On 04/06/2012 04:54 AM, Bluejay Adametz wrote:
3. The fact that the tar extraction process is so slow as to be effectively 
useless, suggest
something of a larger problem.

I would expect tar to be more I/O bound.

If you submit multiple CPU-intensive tasks then you should see multiple
cores
go to high percent used.  But if your tasks are I/O bound then the CPU %
will
not hit 100% as the process block for I/O.

hmmm.... perhaps the CPU and CPU scheduling are not the issues.

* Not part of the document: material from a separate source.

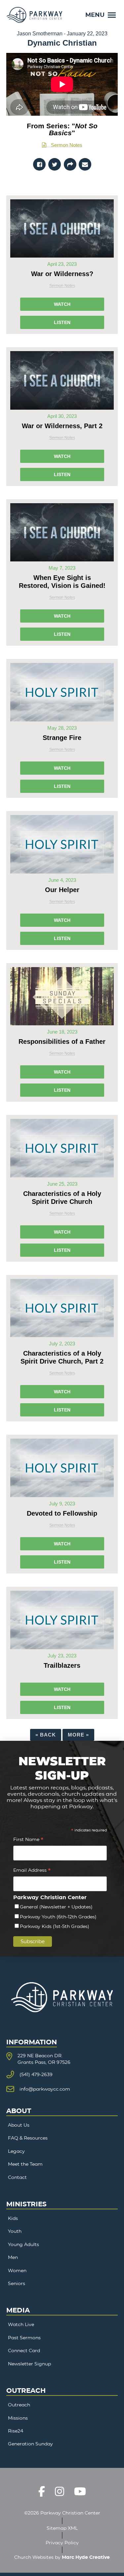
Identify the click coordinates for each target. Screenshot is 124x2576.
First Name (28, 1840)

Can you try some other I/O bound processes, say, backups or just dd
if=/dev/sdwhatever of=/dev/null and see what happens?

How's memory look?

You're distributing jobs across a networked cluster, correct? In that case network based I/O should be the bottleneck, especially if you're untarring something that lives on an NFS share to another NFS share -- and this would become a serious problem (like 20min to untar something tiny) if you've got an addressing collision somewhere in the network or a device is connected via a slow physical connection.

The other day we had a major slowdown on one segment of a network, and what caught the users' attention was "how slow OpenOffice is today". OpenOffice wasn't being slow, but grabbing stuff from the NFS shares sure was. It was simply because of a misconfigured Windows laptop someone put on the network that was issuing erroneous responses to DHCP requests -- which hadn't been an issue until a collision occured.

In a clustered environment I can only imagine you'd be incredibly more sensitive to issues like this (and anything else network related).